■ TASK TO CARRY OUT ■
The material below includes pictures; leave them out and return only the lines between the line containing "This screenshot has height=1008, width=1197." and the line containing "the Lexar NM790", inclusive, word for word.

■ PROVIDED ENTRIES ■
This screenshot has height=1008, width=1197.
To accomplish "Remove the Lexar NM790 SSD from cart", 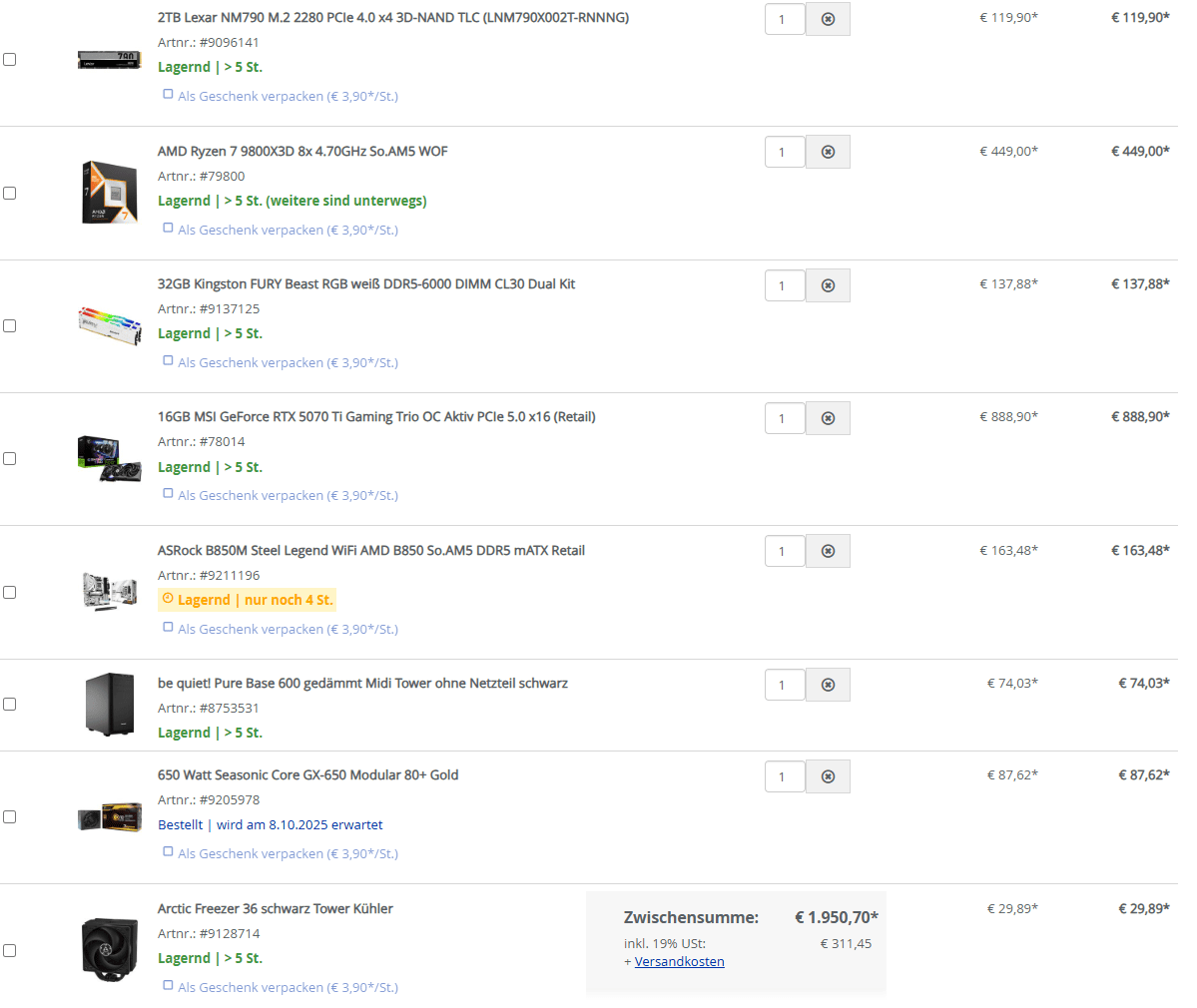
--
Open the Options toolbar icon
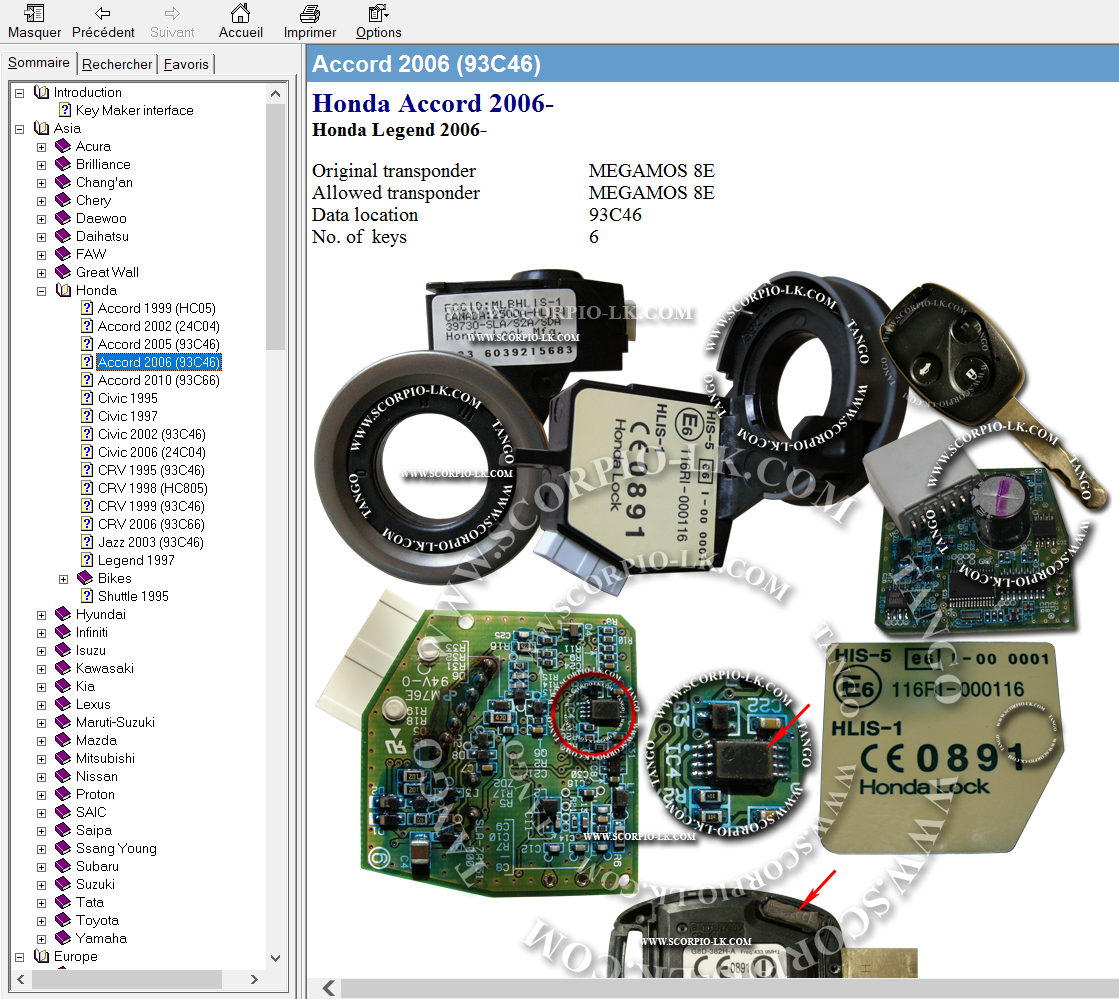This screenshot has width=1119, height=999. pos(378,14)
---
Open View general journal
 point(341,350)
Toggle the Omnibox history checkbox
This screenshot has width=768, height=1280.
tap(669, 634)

■ TASK RESULT ■
This screenshot has height=1008, width=1197.
To accomplish "Remove the Lexar NM790 SSD from cart", 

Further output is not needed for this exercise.